Task brief:
Find every line in the records that holds the string "notifications". Copy each one.

[Stored data entries]
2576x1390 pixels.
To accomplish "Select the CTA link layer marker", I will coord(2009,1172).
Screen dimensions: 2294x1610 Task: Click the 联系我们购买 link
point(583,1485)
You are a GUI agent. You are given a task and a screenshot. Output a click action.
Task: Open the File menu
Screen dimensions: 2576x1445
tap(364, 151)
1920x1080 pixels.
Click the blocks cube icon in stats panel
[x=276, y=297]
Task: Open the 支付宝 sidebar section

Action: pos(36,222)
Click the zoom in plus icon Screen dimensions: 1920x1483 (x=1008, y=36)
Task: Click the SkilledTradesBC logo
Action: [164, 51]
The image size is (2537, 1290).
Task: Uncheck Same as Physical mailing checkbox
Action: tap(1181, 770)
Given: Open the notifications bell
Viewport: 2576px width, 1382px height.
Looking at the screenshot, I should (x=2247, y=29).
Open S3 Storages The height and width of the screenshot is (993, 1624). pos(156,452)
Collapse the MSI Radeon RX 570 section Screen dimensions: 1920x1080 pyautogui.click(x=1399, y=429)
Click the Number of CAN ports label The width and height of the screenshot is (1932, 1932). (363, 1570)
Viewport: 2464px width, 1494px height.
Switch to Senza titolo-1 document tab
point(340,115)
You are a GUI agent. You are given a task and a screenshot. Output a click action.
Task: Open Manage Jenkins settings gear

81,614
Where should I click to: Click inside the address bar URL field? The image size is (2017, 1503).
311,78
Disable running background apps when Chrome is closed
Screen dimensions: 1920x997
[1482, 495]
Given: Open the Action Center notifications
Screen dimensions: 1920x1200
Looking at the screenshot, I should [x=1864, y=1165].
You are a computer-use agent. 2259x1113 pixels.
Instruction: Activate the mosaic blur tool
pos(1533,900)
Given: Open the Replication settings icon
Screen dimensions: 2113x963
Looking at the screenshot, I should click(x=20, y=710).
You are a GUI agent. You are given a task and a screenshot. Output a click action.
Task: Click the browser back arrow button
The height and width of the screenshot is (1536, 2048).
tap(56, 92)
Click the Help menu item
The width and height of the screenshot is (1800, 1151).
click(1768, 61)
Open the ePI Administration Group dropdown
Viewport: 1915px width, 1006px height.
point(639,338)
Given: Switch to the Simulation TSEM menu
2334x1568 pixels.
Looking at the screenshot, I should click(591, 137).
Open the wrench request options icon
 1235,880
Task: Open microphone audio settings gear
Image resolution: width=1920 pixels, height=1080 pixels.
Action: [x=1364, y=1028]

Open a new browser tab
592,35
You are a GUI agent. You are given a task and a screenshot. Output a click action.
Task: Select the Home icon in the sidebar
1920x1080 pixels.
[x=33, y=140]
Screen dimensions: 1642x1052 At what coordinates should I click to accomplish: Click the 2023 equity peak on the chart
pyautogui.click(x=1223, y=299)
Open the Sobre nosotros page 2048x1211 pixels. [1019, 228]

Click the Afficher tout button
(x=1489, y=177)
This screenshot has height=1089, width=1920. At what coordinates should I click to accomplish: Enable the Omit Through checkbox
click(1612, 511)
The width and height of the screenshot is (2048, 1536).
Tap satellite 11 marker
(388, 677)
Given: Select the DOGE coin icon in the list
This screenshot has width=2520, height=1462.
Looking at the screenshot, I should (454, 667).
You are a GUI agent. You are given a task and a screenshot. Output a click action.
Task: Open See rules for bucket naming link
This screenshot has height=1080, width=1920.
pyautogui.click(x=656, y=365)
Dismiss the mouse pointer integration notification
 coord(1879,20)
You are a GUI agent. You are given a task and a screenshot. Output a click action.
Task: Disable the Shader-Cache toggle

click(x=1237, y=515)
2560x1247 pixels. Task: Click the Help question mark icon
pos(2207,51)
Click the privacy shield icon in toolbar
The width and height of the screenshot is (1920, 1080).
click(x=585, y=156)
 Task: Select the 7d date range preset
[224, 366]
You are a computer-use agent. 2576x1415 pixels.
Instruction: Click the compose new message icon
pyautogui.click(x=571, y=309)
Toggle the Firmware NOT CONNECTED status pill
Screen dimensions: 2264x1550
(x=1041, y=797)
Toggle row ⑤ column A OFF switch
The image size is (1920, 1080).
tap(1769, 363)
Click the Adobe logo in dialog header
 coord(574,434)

Output of the task:
Given: Open the notifications bell
Given: Open the Action Center notifications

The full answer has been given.